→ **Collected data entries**
=====

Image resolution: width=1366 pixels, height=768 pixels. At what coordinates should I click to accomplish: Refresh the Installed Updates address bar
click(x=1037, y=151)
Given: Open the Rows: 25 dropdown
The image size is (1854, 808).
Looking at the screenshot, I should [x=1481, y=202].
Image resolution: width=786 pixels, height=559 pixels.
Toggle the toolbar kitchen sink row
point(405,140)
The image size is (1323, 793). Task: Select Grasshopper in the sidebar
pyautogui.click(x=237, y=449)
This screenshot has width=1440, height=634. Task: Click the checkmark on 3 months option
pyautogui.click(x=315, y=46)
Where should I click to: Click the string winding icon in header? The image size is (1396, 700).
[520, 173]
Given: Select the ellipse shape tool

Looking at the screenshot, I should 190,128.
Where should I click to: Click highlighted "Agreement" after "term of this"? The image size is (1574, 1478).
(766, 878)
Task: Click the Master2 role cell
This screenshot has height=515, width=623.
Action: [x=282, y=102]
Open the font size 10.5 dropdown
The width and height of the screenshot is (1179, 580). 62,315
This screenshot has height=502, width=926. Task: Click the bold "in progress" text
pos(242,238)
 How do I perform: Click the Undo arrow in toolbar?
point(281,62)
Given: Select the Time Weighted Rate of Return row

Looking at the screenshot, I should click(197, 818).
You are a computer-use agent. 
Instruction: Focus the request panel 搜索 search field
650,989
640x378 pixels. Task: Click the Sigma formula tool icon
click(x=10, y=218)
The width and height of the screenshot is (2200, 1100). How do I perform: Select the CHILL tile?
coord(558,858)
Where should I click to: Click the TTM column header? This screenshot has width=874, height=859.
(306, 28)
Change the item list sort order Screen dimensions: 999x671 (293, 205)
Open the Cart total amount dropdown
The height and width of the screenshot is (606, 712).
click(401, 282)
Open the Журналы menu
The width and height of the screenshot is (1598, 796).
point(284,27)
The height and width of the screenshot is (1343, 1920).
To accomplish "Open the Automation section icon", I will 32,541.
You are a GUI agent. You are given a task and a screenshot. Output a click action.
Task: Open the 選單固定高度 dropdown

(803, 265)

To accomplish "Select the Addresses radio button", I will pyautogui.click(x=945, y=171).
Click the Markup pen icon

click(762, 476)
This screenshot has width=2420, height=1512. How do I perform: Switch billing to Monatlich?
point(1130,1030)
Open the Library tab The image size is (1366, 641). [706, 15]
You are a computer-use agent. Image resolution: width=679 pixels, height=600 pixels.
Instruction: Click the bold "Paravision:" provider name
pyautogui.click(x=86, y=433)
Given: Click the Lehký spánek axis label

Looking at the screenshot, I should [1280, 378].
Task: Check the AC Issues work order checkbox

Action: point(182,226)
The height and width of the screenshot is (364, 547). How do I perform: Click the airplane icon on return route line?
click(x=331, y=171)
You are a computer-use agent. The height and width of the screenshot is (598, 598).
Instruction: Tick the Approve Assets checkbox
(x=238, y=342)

=====

→ **WORK TASK**
Using the records above, copy every line that has the word "agent" in it.

→ **SOLUTION TO THE PROBLEM**
You are a computer-use agent. 
You are a GUI agent. You are given a task and a screenshot. Output a click action.
You are a computer-use agent. Image resolution: width=679 pixels, height=600 pixels.
You are a computer-use agent. The height and width of the screenshot is (598, 598).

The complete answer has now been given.